There was wide-ranging discussion within EU institutions about how to revise this directive which finally happened with the adoption of the Digital Services Act 2022.

==Historical background and aim of the Directive==
In the 1990s, when the general public started using the internet on a larger scale, the European Commission decided to set up a framework to remove obstacles to cross-border online services in the Internal Market. At that time, legal boundaries to cross-border online services were still largely prevalent, which resulted in a lack of legal certainty for online services. In order to address this issue, as well as promote electronic commerce in the EU and enhance competitiveness of European service providers, the e-Commerce Directive was adopted in 2000. The e-Commerce Directive aimed to achieve this objective by offering a flexible, technology-neutral and balanced legal framework.

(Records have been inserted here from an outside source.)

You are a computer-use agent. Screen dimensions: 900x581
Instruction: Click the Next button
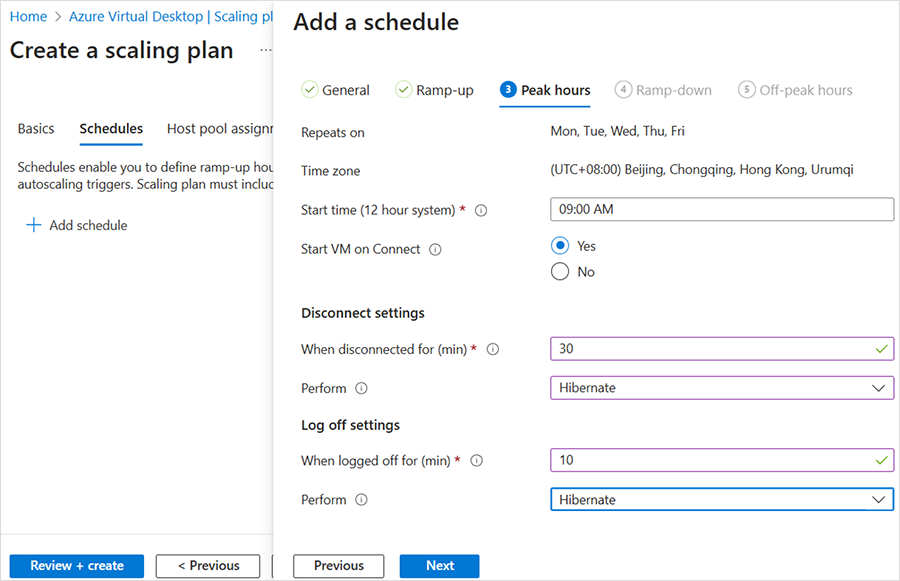coord(440,566)
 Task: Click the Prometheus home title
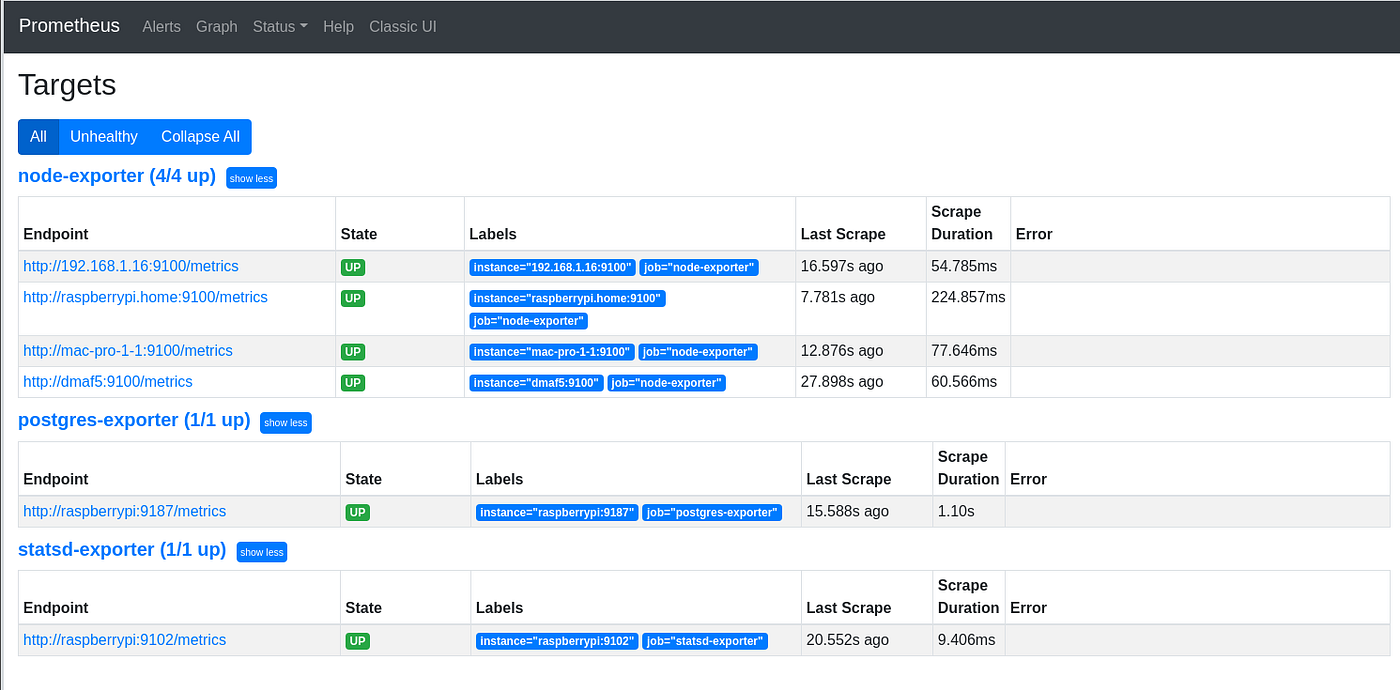pos(69,26)
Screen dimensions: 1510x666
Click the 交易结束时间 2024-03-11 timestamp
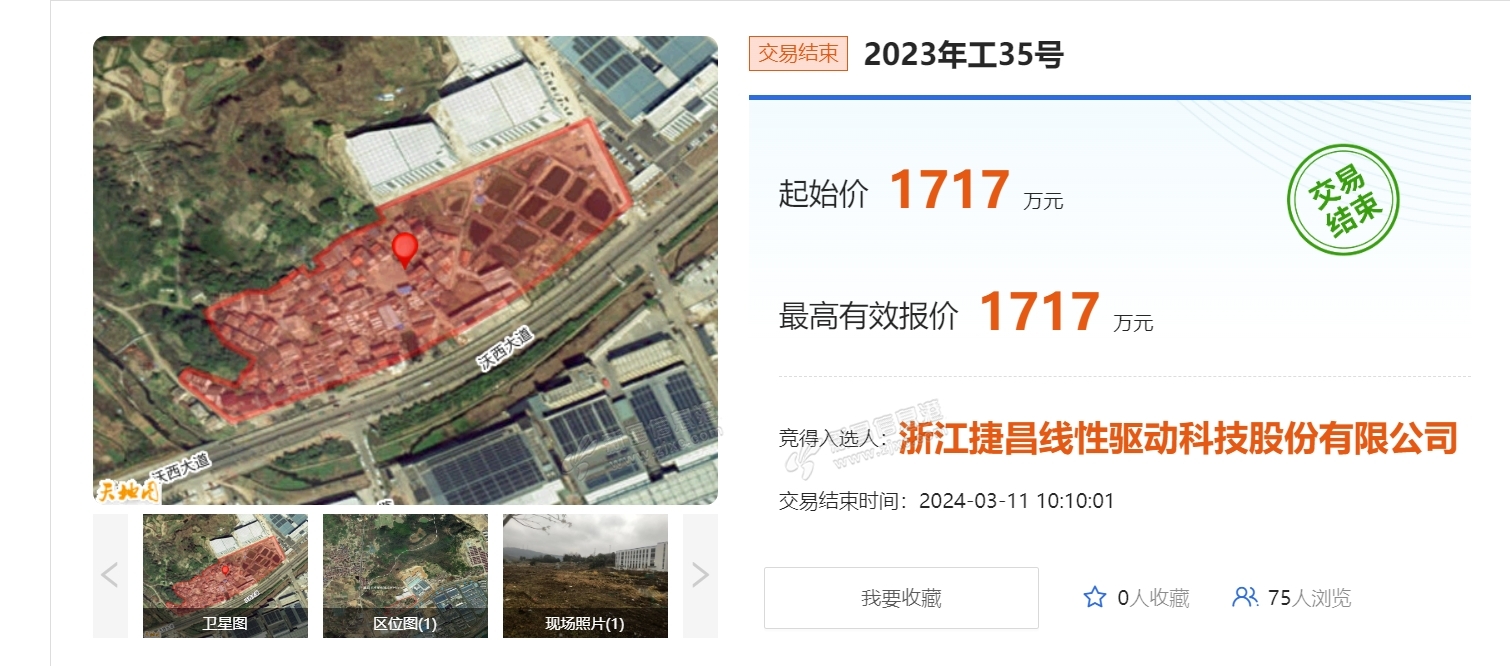[x=1016, y=501]
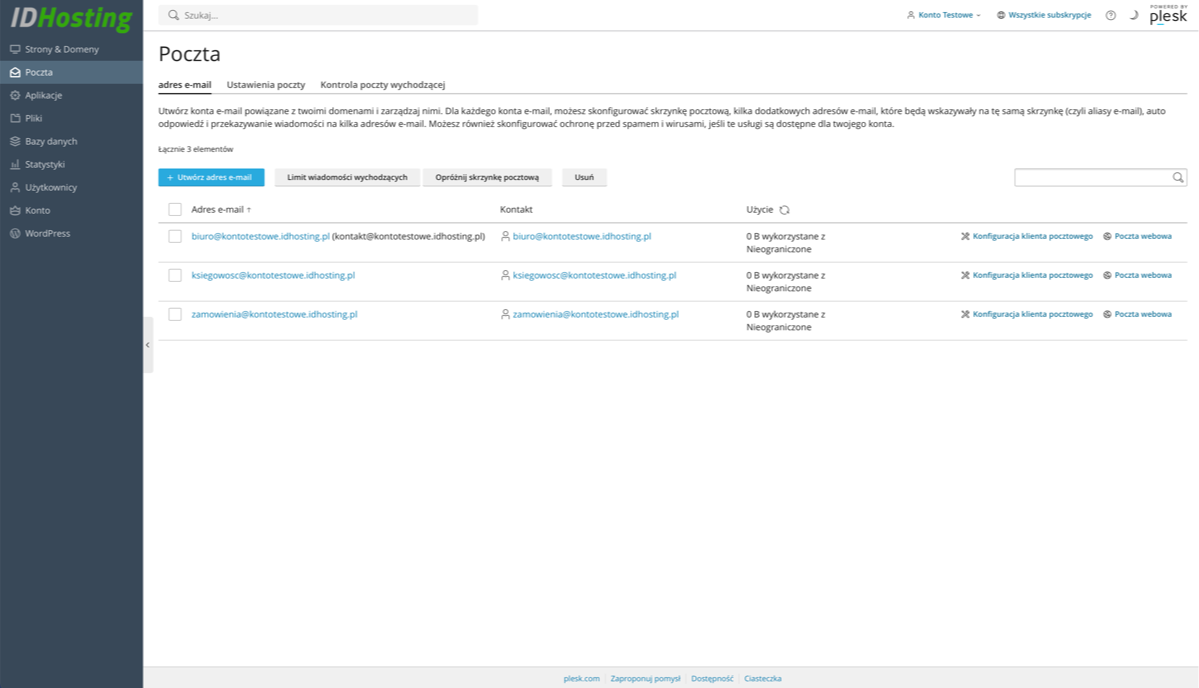Toggle dark mode with the moon icon
This screenshot has height=688, width=1199.
click(x=1133, y=15)
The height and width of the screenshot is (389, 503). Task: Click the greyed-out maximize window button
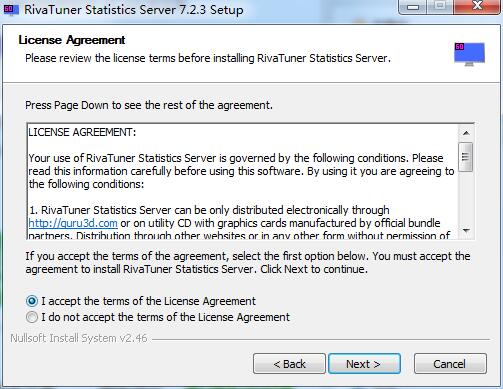(440, 7)
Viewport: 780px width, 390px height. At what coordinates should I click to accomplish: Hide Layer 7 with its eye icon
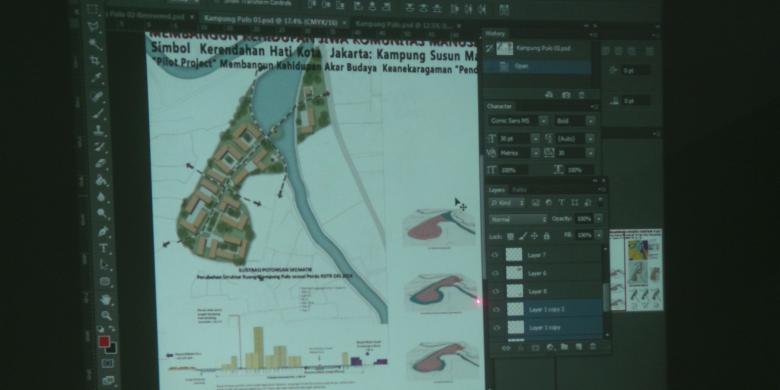click(x=495, y=255)
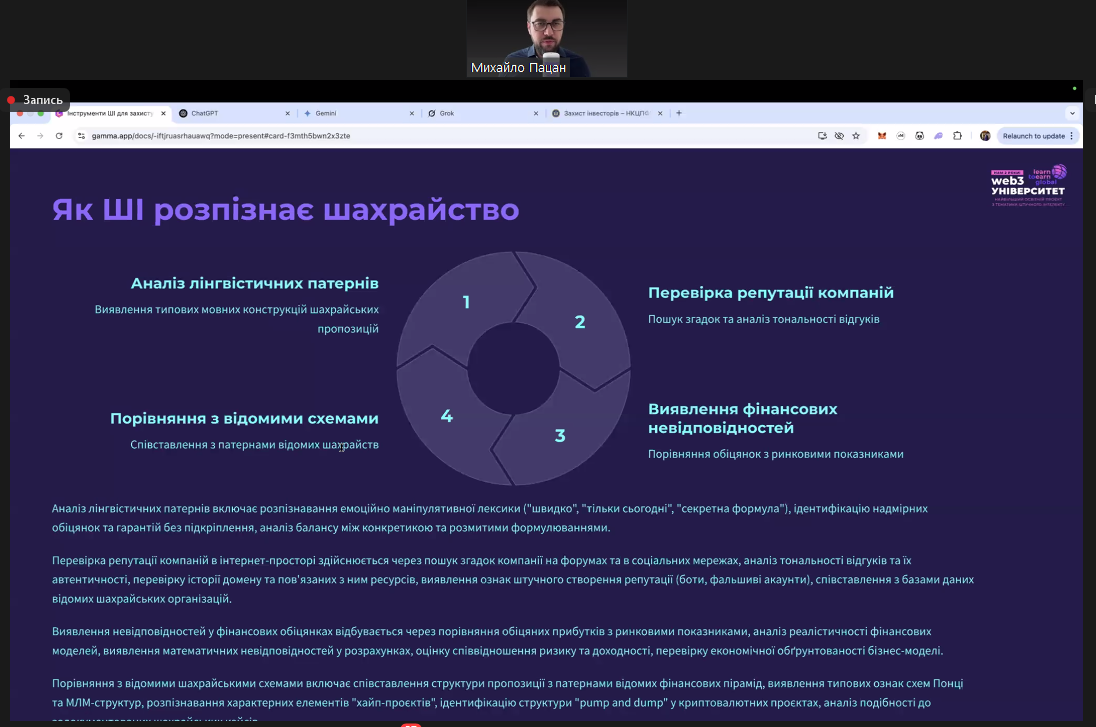Click the Relaunch to update button
Image resolution: width=1096 pixels, height=727 pixels.
pyautogui.click(x=1032, y=135)
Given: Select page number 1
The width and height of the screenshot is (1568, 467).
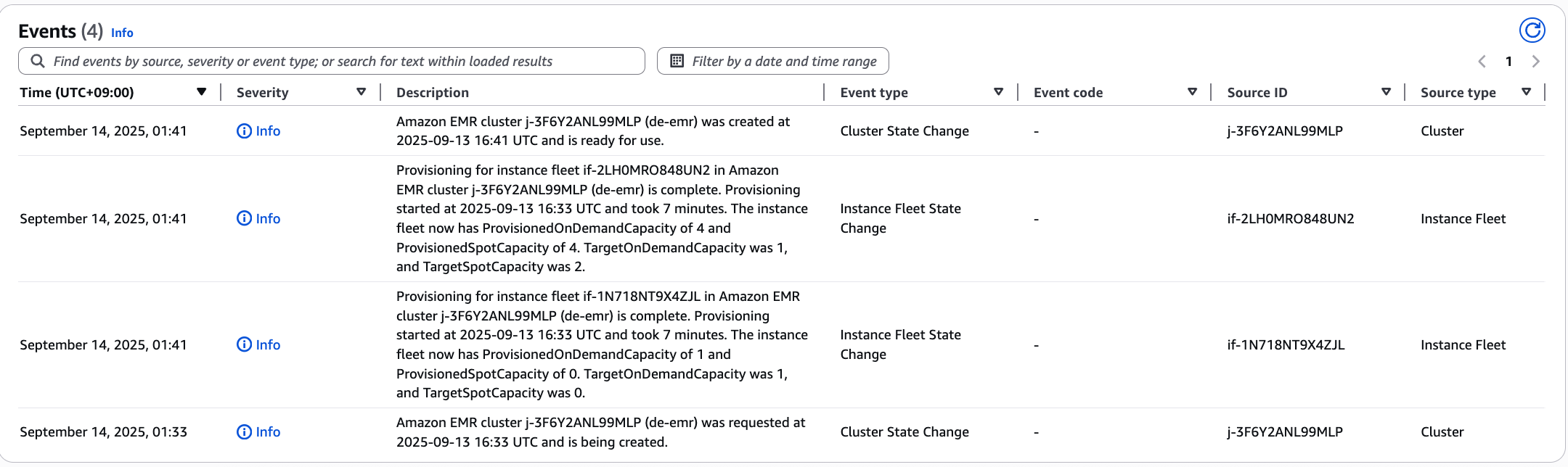Looking at the screenshot, I should 1508,62.
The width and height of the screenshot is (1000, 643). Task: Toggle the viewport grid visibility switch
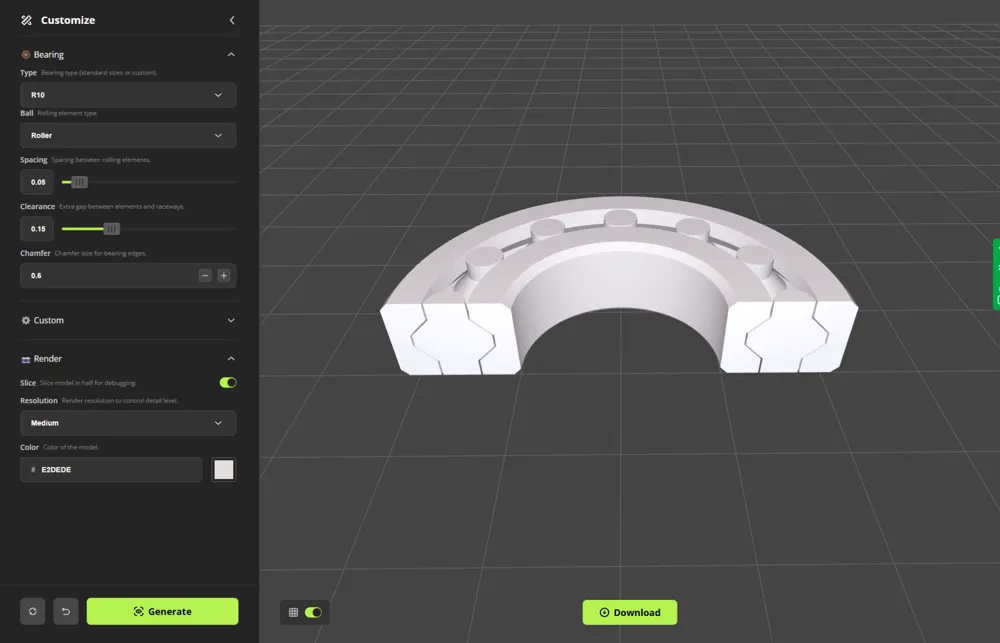[313, 612]
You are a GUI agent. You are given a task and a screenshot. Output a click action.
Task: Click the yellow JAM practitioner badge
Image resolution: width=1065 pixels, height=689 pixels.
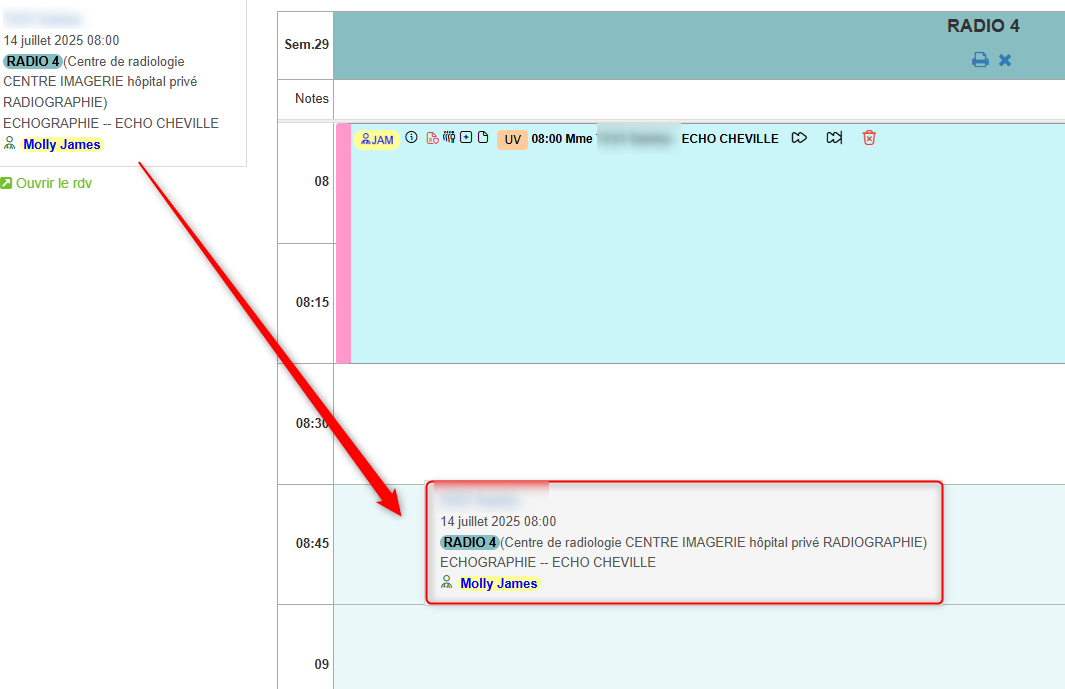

== Scope of the Directive ==
=== Personal scope ===
The regulation applies to information society services, defined as "any service normally provided for remuneration, at a distance, by means of electronic equipment for the processing (including digital compression) and storage of data, and at the individual request of a recipient of a service". The provisions of the e-Commerce Directive thus apply to certain activities or services and not to a specific category of providers. In this context, an information society service includes a broad range of online services, e.g. providing transmission of information via communication networks, online hosting, providing access to a communication network, etc.

Recital 18 adds that when a service is free to the consumer, that does not mean that it falls outside the scope of the e-Commerce Directive in so far as it represents an "economic activity […] such as those offering on-line information or commercial communications, or those providing tools allowing for search, access and retrieval of data". This was reiterated by the European Court of Justice in the Papasavvas case, where the court ruled that a website that was indirectly remunerated through income generated by advertisements could also be qualified as an 'information society service'.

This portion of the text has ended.